— Start Given text —
The threat of the “Retail Apocalypse” has been oversaturating the news headlines for the past few years, but nevertheless when news breaks about J.C. Penney, Toys “R” Us, Charlotte Russe, Payless ShoeSource Inc., and Charming Charlie store closures and bankruptcies -- it’s understandable to grow more wary of the future of retail.   

However, if handled correctly, the retail industry, much like the journalism industry, is not dying due to the internet -- but shifting

Here are some lessons learned from recent retail case studies as well as insight into how the industrial sector has been conversely affected by e-commerce.

 

Lesson: You can’t just cut costs.

Companies whose plan of action if things go south would be to only cut costs will not succeed in these changing times. The focus should instead be on how in-person experiences must become more engaging than online shopping is convenient. 

Case Study: Dollar General may be a discount retailer but it’s sparing no expense to keep up with the demands of its customer base. To stay competitive with discount grocery chains such as Walmart and Aldi, Dollar General will supply more fresh produce and refrigerated foods as well as offer self-checkout and pick up in store options. 

 

Lesson: Expanding the store footprint is not always the answer. 

Many times expanding a store’s offerings and absorbing larger spaces is not the route to go. A better course of action may be to embody the practice of the omnichannel model, or having a store and its digital operations essentially operate as one sales channel.

Case Study: Though most department stores are hurting, Kohl’s has been one of the most aggressive in slimming down its square footage and even leases out the extra space left over to outside partners. In March 2019, Kohl’s announced it will lease space in 10 of its stores to Planet Fitness. It also capitalizes on the opportunity of hosting an Amazon Dropoff at all of its 1,150-plus locations to improve convenience and foot traffic.
— End Given text —
— Start Provided material —
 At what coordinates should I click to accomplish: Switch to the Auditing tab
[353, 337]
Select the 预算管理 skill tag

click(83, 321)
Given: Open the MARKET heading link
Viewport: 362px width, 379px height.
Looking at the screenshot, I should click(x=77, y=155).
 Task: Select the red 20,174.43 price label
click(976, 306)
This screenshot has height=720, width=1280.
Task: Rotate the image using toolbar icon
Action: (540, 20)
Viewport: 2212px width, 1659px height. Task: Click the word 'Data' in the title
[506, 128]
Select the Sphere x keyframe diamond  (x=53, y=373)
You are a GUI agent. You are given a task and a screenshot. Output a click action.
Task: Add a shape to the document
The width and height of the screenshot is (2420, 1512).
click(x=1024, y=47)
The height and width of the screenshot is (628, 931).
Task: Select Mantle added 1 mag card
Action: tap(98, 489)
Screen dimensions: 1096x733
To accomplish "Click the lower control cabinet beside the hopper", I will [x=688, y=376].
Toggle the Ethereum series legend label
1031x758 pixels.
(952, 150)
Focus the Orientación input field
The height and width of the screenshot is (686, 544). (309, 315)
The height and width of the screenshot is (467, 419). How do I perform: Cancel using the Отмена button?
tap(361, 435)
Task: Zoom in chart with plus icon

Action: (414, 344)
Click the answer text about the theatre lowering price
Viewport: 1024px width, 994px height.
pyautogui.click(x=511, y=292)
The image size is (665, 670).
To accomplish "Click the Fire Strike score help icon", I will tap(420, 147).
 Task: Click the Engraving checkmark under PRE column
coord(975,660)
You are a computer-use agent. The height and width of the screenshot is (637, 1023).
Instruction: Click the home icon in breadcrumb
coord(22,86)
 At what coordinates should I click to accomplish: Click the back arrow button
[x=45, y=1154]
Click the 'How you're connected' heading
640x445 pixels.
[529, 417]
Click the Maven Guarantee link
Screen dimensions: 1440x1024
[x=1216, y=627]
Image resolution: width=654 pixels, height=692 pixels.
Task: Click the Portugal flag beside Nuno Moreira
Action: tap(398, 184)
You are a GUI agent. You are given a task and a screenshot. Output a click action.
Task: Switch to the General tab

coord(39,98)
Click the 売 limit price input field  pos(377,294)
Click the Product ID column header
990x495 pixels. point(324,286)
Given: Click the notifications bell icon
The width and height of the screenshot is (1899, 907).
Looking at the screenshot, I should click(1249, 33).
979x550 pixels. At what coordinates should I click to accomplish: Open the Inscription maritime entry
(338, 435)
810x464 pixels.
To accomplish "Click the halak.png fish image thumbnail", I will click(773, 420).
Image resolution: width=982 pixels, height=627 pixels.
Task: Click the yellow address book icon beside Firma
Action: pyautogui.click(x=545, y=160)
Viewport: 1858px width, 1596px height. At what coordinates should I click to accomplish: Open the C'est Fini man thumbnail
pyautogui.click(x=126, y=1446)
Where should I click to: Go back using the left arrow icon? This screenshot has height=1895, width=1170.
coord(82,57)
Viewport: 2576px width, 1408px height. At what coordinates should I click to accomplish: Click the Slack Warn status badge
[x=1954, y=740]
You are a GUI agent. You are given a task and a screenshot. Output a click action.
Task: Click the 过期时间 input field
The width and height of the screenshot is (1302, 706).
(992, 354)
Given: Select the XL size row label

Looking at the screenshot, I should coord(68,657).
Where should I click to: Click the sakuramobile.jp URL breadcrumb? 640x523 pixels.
— End Provided material —
_The exercise_:
Answer these from the retail text above:
(a) Which discount grocery chains is Dollar General trying to stay competitive with?
(b) What did Kohl's announce in March 2019?
(c) Which other industry does the text say, like retail, is shifting rather than dying because of the internet?

_Reply_:
(a) Walmart and Aldi.
(b) It would lease space in 10 of its stores to Planet Fitness.
(c) The journalism industry.